# Instant Pot stuff



## glhs837

Man, keep finding how awesome this thing is. Cheesecake like I would never imagine I could make, full blown NY style. Baby back Ribs that fall off the bone in less than 45 minutes including the dry rub and five minutes in the broiler after the IP. Last night we pressure steamed some lobster tails followed by shrimp for an early Valentines day treat. Set it up with steel cut oats and water the night before on delay start, wake up to an awesome breakfast.


----------



## vraiblonde

Tell me more about the cheesecake.  How did you do it?


----------



## glhs837

https://thisoldgal.com/pressure-cooker-new-york-cheesecake/

This was the recipe I followed. Including the Tips link. Pic is mine. Wife and daughter inhaled thiers the next day, I saved a second piece of mine for the day after and it tasted even better.

### SET PROBLEM
According to the Instant Pot thread, how long do the baby back ribs take? The material that comes next isn't needed.

### DATA EXTRACT
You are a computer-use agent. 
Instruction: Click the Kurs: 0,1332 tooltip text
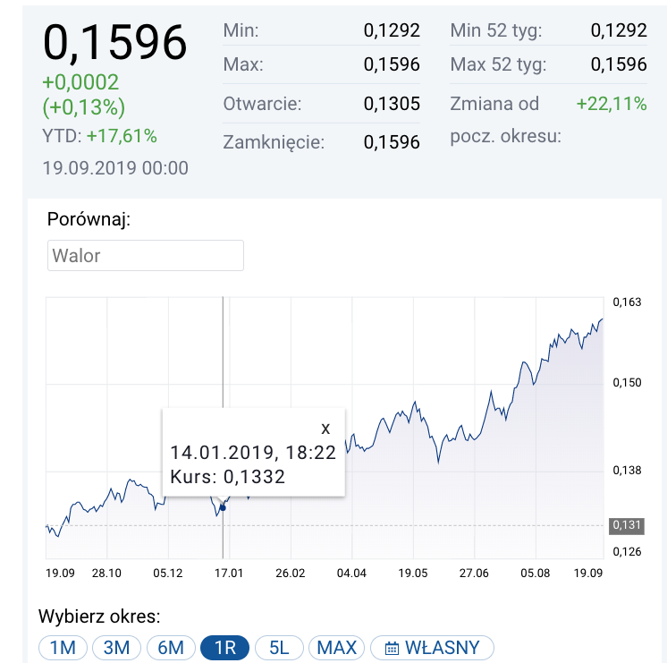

### RESULT OF THE EXERCISE
Less than 45 minutes, including the dry rub and five minutes in the broiler after the Instant Pot.